Aristippus of Cyrene (; ; c. 435 – c. 356 BCE) was a hedonistic Greek philosopher and the founder of the Cyrenaic school of philosophy. He was a pupil of Socrates, but adopted a very different philosophical outlook, teaching that the goal of life was to seek pleasure by adapting circumstances to oneself and by maintaining proper control over both adversity and prosperity. His view that pleasure is the only good came to be called ethical hedonism. Despite having two sons, Aristippus identified his daughter Arete as the "intellectual heiress" of his work.  

There are indications that Aristippus was conflated with his grandson, Aristippus the Younger.

Life 

Aristippus, the son of Aritades, was born in Cyrene, Ancient Libya, c. 435 BCE. He came to Greece to be present at the Olympic games, where he asked Ischomachus about Socrates, and by his description was filled with so ardent a desire to see Socrates, that he went to Athens for the purpose, and remained with him almost up to the time of his execution in 399. Diodorus dates him to 366, which agrees very well with the facts known about him, and with the statement that Lais, the courtesan with whom he was intimate, was born in 421.

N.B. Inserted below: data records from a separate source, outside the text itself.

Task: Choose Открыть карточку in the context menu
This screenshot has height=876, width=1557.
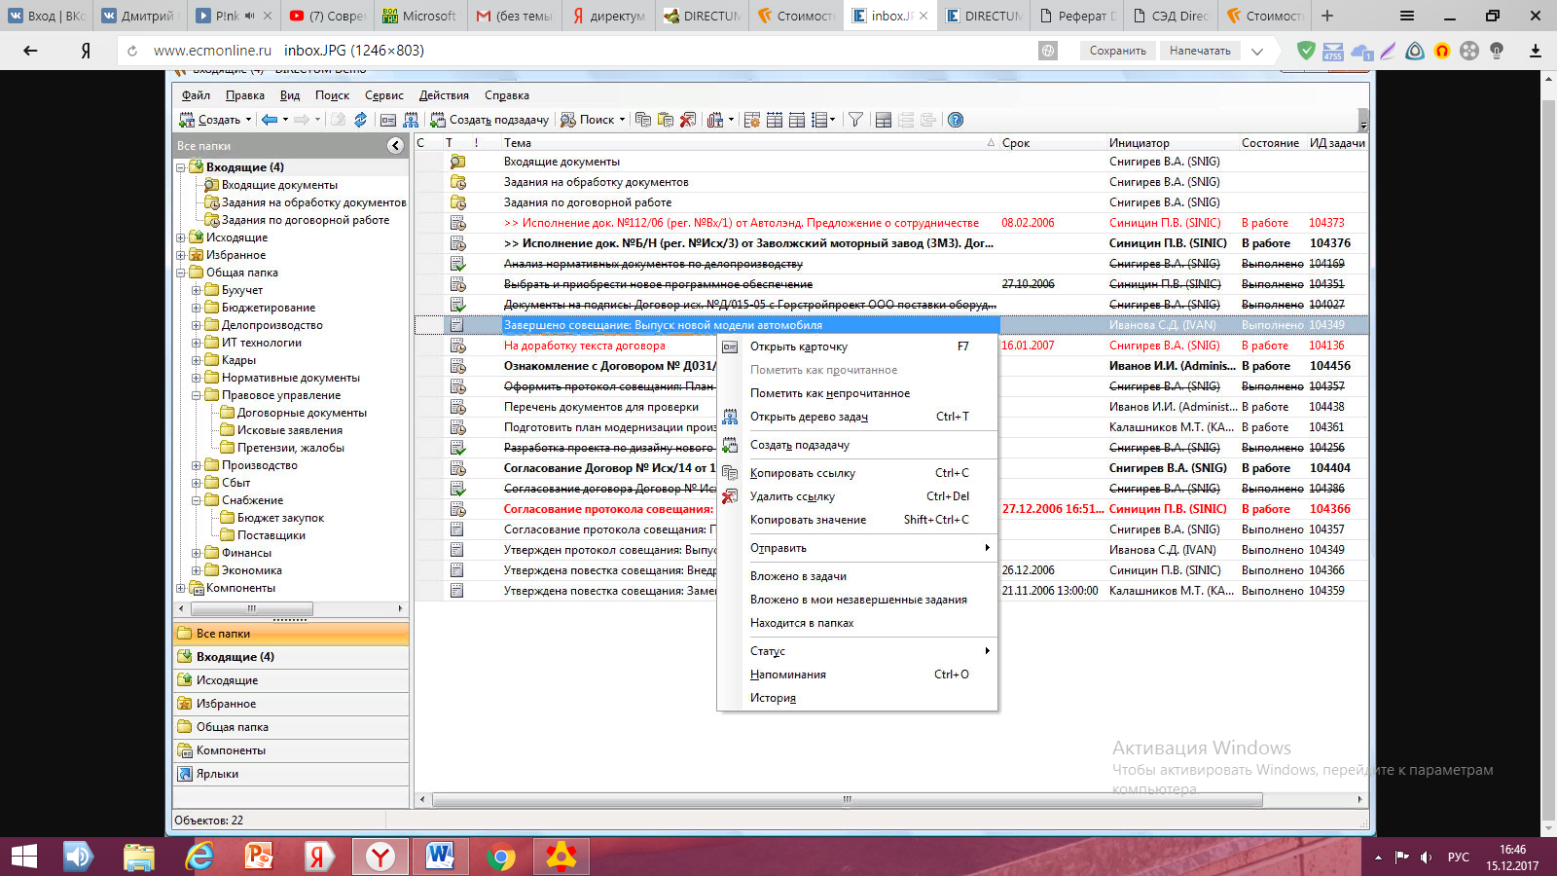Action: tap(798, 347)
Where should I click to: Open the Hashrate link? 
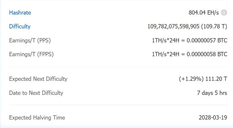tap(20, 13)
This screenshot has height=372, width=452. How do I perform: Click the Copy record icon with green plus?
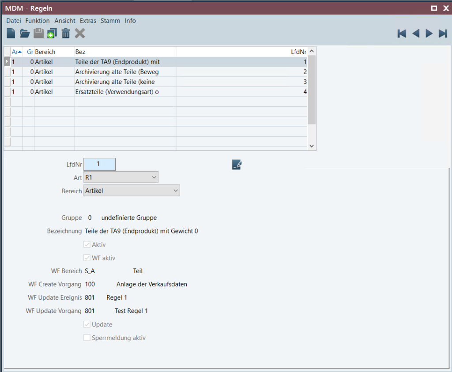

Though a disciple of Socrates, Aristippus wandered very far both in principle and practice from the teaching and example of his great master. He lived luxuriously, was happy to seek sensual gratification and the company of the notorious Lais. He also took money for his teaching, the first of Socrates'  disciples to do so and even told Socrates that he resided in a foreign land in order to escape the trouble of involving himself in the politics of his native city. He passed part of his life at the court of Dionysius I of Syracuse or Dionysius the Younger, and is also said to have been taken prisoner by Artaphernes, the satrap who drove the Spartans from Rhodes in 396. He appears, however, at last to have returned to Cyrene, and there he spent his old age.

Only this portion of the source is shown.